Experimental and analytical investigation of flow loop induced instabilities in micro-channel heat sinks

Abstract

Two-phase flow instabilities, both static and dynamic, are commonplace in closed two-phase loops. For two-phase micro-channel heat sinks, past studies have reported different types of instability, including density wave oscillation (DWO), pressure drop oscillation (PDO), and parallel channel instability (PCI). In the present study, emphasis is placed on identifying and suppressing dominant instabilities for flow boiling of R134a in a micro-channel heat sink having 609.6-mm long and 203.2-mm wide base area, and containing 100 of 1 × 1 mm2 channels.
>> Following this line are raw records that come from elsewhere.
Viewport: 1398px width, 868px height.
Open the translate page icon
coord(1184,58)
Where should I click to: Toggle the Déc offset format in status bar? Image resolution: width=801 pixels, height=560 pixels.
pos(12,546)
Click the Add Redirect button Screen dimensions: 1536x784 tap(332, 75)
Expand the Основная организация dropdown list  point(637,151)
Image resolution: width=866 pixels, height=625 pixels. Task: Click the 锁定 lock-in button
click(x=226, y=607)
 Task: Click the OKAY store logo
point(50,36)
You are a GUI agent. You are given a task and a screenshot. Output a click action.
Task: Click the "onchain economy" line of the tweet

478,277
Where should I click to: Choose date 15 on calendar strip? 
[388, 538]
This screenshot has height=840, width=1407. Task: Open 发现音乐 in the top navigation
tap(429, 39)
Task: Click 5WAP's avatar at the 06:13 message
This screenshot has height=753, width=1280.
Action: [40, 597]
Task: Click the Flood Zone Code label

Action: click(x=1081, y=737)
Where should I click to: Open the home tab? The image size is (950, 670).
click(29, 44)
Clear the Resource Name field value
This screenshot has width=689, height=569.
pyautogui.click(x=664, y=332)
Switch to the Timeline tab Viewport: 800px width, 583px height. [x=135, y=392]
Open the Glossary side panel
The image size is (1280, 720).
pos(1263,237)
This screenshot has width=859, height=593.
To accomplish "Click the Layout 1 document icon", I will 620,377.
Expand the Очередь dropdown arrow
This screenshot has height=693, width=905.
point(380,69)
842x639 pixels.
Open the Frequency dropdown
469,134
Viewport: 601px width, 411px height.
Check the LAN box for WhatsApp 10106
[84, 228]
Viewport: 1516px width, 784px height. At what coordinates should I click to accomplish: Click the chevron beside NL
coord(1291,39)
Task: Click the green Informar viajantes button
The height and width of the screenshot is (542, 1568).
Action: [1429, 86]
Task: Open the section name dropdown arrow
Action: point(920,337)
A dominant charge transition instability (CTI) is identified as causing appreciable oscillations in both mass velocity and pressure drop. Discussed is how PID control could be used to suppress CTI. But PCI was also prevalent within individual CTI oscillation cycles, taking the form of comparatively small amplitude, high frequency oscillations. It is shown CTI and PDO are fundamentally different in that ensuing fluctuations in mass velocity and pressure drop are synchronized for the former, but out of phase for the latter. Additionally, CTI occurs in the positive slope region of the heat sink’s pressure drop versus mass velocity characteristics, while PDO occurs in the negative slope region. A detailed analytical model is also presented to predict onset of CTI. Overall, this study shows how loop instrumentation signals may be used in the model to both predict and suppress instability.